But it also uses the dimension name as the coordinate name (they should be different) and removes t from the list of data variables. This subsequently makes calls to ds.ems.time_coordinate fail with an error like SHOC dataset did not have expected time coordinate 't'

sharon-tickell commented 5 months ago

Experiment 2:

time_coord = ds.ems.time_coordinate
time_dim = time_coord.dims[0]
if len(time_coord.indexes) == 0:
    ds = ds.assign_coords(coords={time_dim: ds[time_coord.name]})

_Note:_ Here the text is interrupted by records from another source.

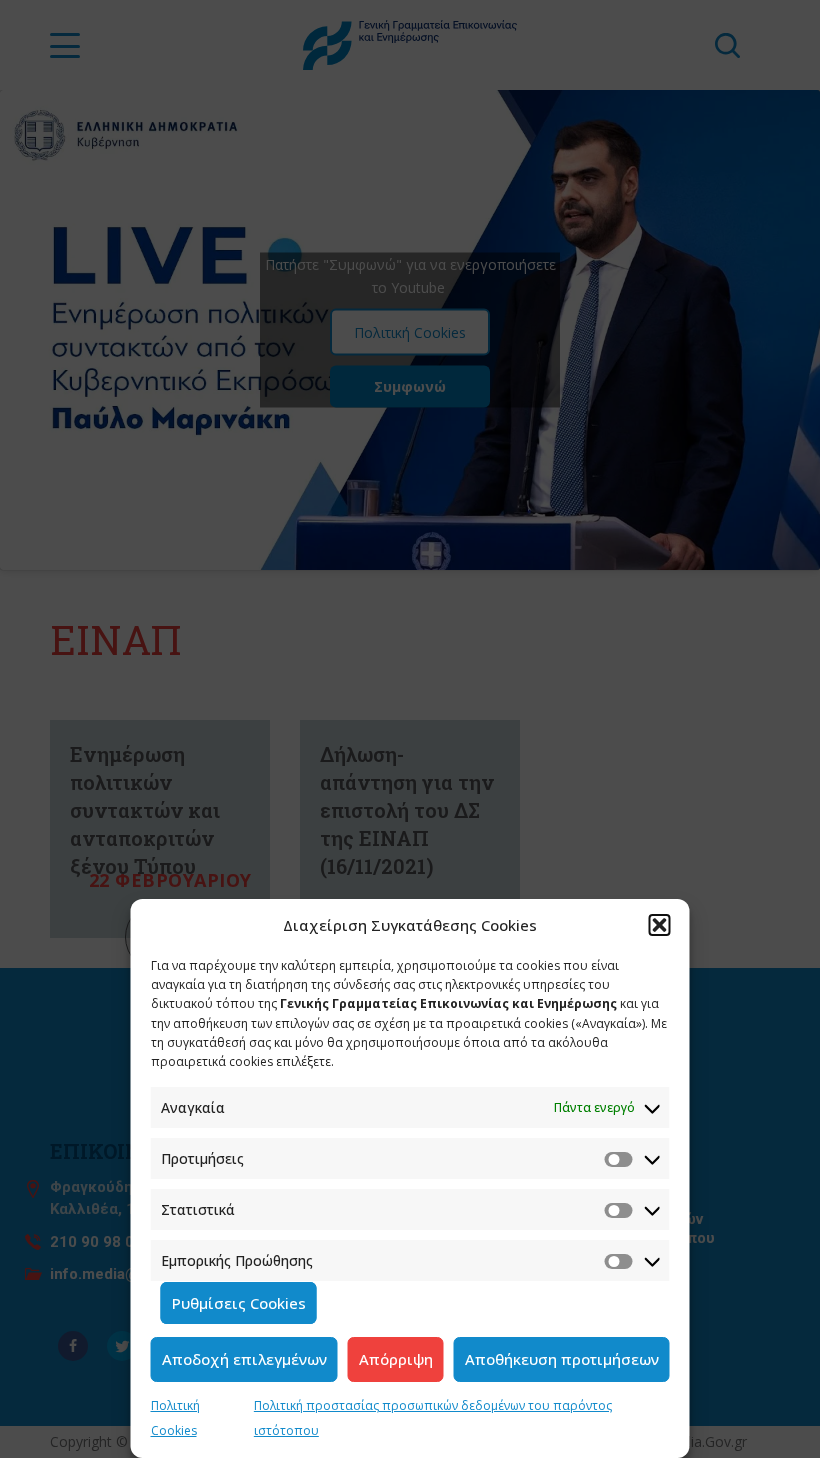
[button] (660, 925)
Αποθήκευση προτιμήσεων (562, 1359)
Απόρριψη (396, 1359)
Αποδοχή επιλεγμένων (244, 1359)
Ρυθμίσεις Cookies (239, 1303)
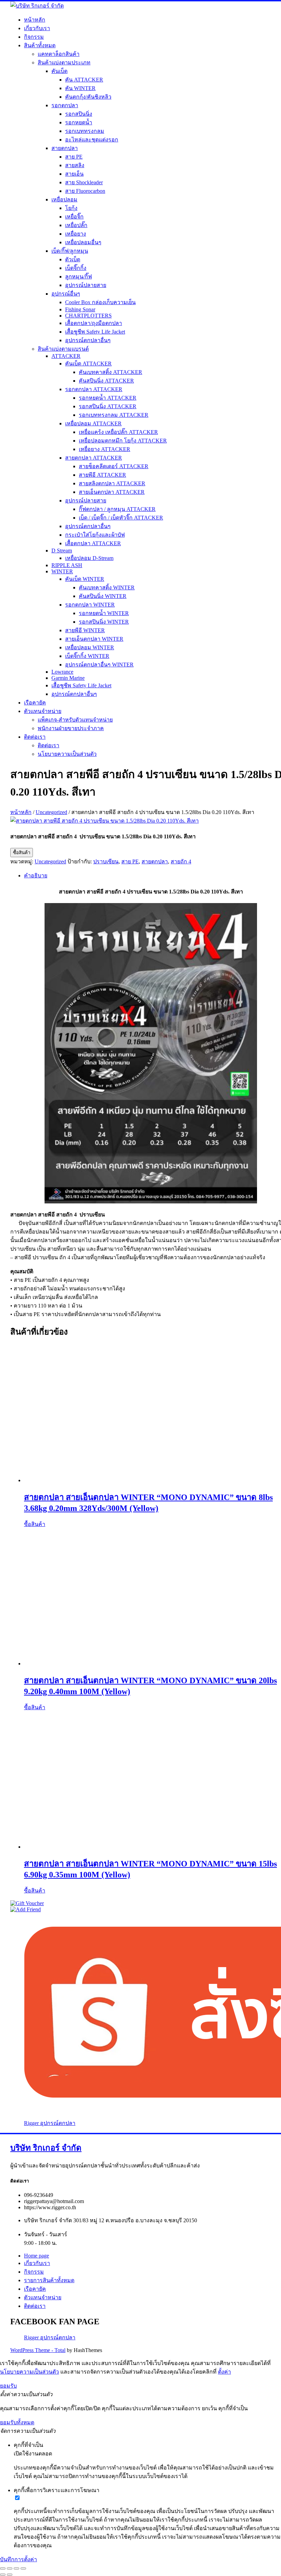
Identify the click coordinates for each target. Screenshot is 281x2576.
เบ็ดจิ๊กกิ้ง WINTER (87, 656)
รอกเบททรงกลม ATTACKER (113, 415)
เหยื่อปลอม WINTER (89, 647)
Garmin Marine (68, 678)
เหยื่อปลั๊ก (76, 225)
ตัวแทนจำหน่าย (42, 711)
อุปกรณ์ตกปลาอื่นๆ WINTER (99, 664)
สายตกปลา (64, 148)
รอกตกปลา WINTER (90, 605)
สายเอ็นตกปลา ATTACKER (112, 492)
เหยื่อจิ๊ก (74, 217)
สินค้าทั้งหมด (40, 45)
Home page (36, 2256)
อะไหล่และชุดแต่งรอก (91, 139)
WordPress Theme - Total (37, 2350)
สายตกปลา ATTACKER (93, 458)
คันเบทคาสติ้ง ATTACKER (110, 372)
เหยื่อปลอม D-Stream (89, 558)
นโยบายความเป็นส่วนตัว (67, 754)
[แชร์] (16, 2568)
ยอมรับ (8, 2386)
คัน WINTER (80, 88)
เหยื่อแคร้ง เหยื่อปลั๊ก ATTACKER (118, 432)
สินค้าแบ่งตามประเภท (64, 62)
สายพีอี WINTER (85, 630)
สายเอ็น (74, 174)
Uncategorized (51, 812)
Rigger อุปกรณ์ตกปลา (49, 2123)
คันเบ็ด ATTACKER (88, 363)
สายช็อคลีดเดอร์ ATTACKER (113, 466)
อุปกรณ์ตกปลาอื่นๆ (88, 340)
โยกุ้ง (71, 208)
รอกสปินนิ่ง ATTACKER (107, 406)
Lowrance (62, 672)
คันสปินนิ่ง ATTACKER (106, 381)
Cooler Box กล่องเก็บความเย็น (100, 302)
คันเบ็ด (59, 71)
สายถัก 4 (181, 861)
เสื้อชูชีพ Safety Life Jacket (95, 332)
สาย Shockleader (84, 182)
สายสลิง (74, 165)
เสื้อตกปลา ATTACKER (93, 543)
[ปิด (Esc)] (23, 2568)
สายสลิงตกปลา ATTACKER (112, 483)
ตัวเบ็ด (72, 259)
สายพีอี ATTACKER (102, 475)
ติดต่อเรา (35, 737)
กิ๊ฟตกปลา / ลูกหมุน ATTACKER (117, 509)
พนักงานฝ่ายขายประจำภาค (71, 728)
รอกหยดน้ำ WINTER (104, 613)
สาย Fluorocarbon (85, 191)
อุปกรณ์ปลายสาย (85, 285)
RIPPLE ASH (66, 565)
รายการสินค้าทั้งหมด (49, 2280)
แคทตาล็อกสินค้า (59, 54)
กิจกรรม (34, 37)
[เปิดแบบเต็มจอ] (9, 2568)
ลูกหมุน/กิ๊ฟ (78, 276)
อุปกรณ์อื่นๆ (65, 294)
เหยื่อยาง (75, 234)
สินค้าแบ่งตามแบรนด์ (63, 349)
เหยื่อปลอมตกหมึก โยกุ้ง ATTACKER (123, 440)
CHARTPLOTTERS (88, 315)
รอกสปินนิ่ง (78, 114)
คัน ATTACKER (84, 80)
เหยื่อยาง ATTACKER (104, 449)
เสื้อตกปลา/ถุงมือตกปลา (93, 323)
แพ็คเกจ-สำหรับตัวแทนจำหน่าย (75, 720)
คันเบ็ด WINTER (84, 579)
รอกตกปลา (64, 105)
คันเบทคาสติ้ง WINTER (107, 587)
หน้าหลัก (34, 20)
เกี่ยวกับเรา (37, 28)
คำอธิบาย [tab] (35, 875)
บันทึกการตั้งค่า (18, 2559)
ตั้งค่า (224, 2372)
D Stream (61, 550)
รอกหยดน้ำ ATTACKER (107, 398)
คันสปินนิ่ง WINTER (102, 596)
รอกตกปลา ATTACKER (93, 389)
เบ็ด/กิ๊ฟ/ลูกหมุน (69, 251)
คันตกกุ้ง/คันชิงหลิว (88, 97)
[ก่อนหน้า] (2, 2575)
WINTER (62, 571)
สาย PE (74, 157)
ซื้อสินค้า (21, 852)
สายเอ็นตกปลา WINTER (94, 639)
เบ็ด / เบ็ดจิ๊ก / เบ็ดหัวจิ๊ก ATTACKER (121, 518)
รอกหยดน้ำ (78, 122)
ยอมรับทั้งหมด (17, 2422)
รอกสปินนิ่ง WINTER (104, 622)
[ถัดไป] (9, 2575)
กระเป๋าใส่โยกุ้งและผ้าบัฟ (95, 535)
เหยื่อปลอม (64, 199)
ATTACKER (66, 356)
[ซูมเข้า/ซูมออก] (2, 2568)
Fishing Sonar (80, 309)
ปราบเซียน (106, 861)
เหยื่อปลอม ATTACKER (93, 423)
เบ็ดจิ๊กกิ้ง (75, 268)
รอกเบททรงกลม (84, 131)
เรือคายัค (35, 702)
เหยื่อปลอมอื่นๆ (83, 242)
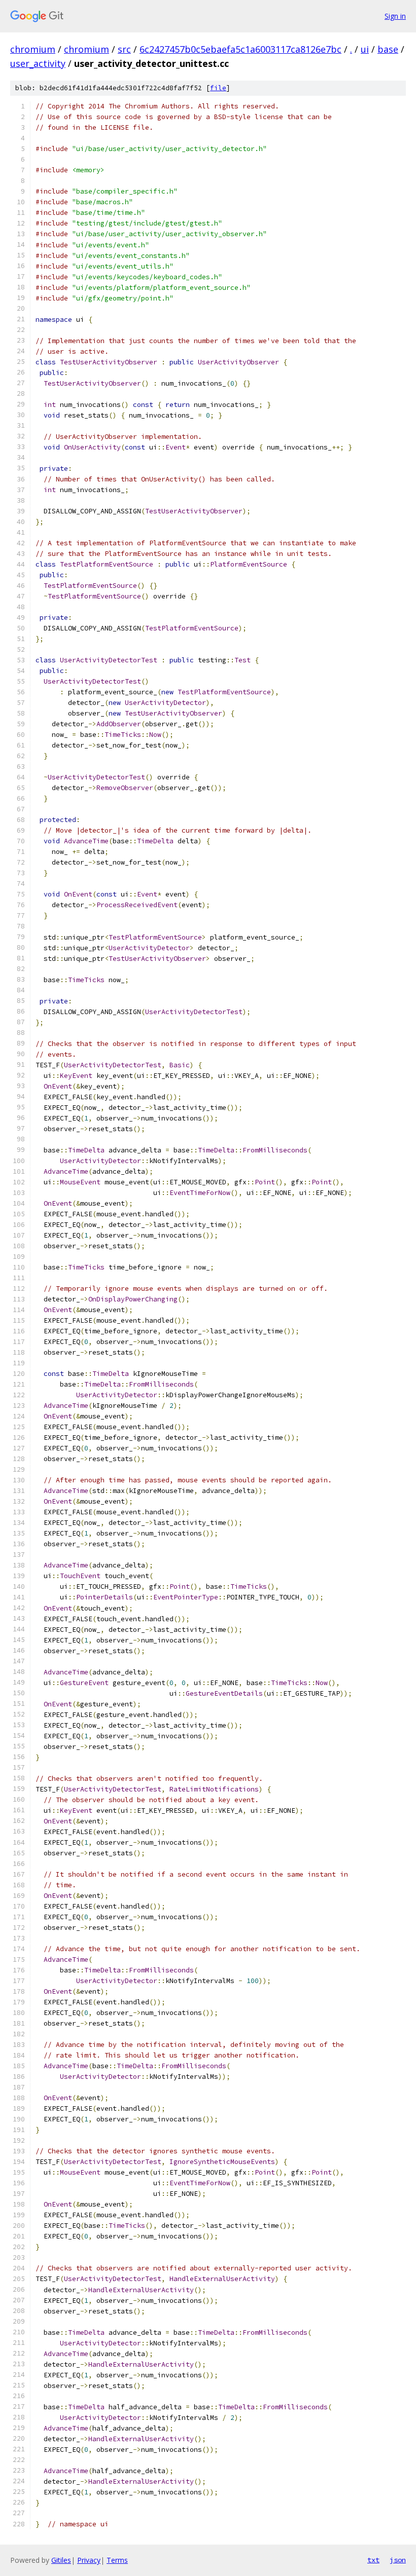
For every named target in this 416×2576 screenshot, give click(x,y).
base (387, 49)
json (398, 2559)
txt (373, 2559)
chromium (32, 49)
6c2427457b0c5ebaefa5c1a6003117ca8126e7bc (240, 49)
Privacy (88, 2560)
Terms (117, 2560)
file (218, 88)
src (124, 49)
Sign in (395, 16)
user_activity (37, 63)
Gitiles (61, 2560)
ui (365, 49)
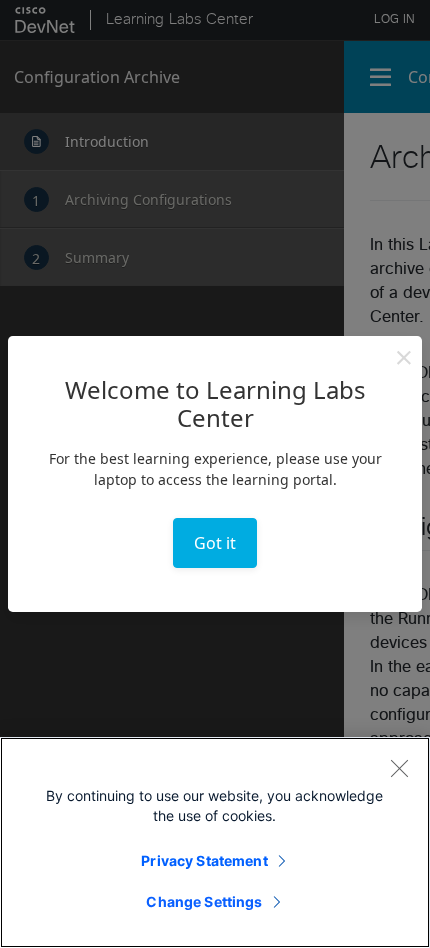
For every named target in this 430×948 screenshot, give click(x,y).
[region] (215, 842)
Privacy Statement (204, 860)
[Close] (399, 768)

This also sets up an indexed coordinate variable that uses the dimension name:

<xarray.Dataset>
Dimensions:              (k_grid: 48, k_centre: 47, j_grid: 181, i_grid: 601,
                          j_centre: 180, i_centre: 600, j_left: 180,
                          i_left: 601, j_back: 181, i_back: 600, record: 8)
Coordinates:
    z_centre             (k_centre) float64 ...
    y_grid               (j_grid, i_grid) float64 ...
    y_centre             (j_centre, i_centre) float64 ...
    y_left               (j_left, i_left) float64 ...
    y_back               (j_back, i_back) float64 ...
  * record               (record) datetime64[ns] 2022-07-30T14:00:00 ... 2022...
Dimensions without coordinates: k_grid, k_centre, j_grid, i_grid, j_centre,
                                i_centre, j_left, i_left, j_back, i_back
Data variables: (12/95)
    z_grid               (k_grid) float64 -4e+03 -3.78e+03 ... 1.0 1e+20
    x_grid               (j_grid, i_grid) float64 142.1 142.2 ... 156.9 156.9
    x_centre             (j_centre, i_centre) float64 142.2 142.2 ... 156.9
    x_left               (j_left, i_left) float64 142.2 142.2 ... 156.9 156.9
    x_back               (j_back, i_back) float64 142.2 142.2 ... 156.9 156.9
    botz                 (j_centre, i_centre) float64 99.0 99.0 ... -4e+03
    ...                   ...
    dens                 (record, k_centre, j_centre, i_centre) float32 0.0 ....
    omega_ar_expose      (record, k_centre, j_centre, i_centre) float32 3.182...
    omega_ar_ex_time     (record, k_centre, j_centre, i_centre) timedelta64[ns] ...
    omega_ar_expose_3p5  (record, k_centre, j_centre, i_centre) float32 1.478...
    source               (record, k_centre, j_centre, i_centre) float32 0.0 ....
    Age                  (record, k_centre, j_centre, i_centre) float32 0.257...
Attributes: (12/18)
    title:                    GBR4_H2p0_B3p1_Cfur_Dnrt
    codehead:                 CSIRO Environmental Modelling Suite
    paramhead:                eReefs 4 km grid. Mile Furnas Catchment constan...
    description:              eReefs GBR 4k grid with rivers. Uses JCU bathy ...
    paramfile:                /datasets/work/ereefs/work/work/cem-worker/nrt_...
    ems_version:              v1.4.0 rev(6949)
    ...                       ...
    nce2:                     180
    nfe1:                     601
    nfe2:                     181
    ns3:                      2370250
    ns2:                      76327
    gridtype:                 NUMERICAL

BUT unlike the previous experiment, it doesn't remove the t data variable, so calls to ds.ems.time_coordinate still work. It's not quite right (I'm getting the impression that xarray can't cope very well with coordinate variables that have different names to their associated dimensions!), but it allows my use case to function well enough: they just have an extra 'record' coordinate variable floating about.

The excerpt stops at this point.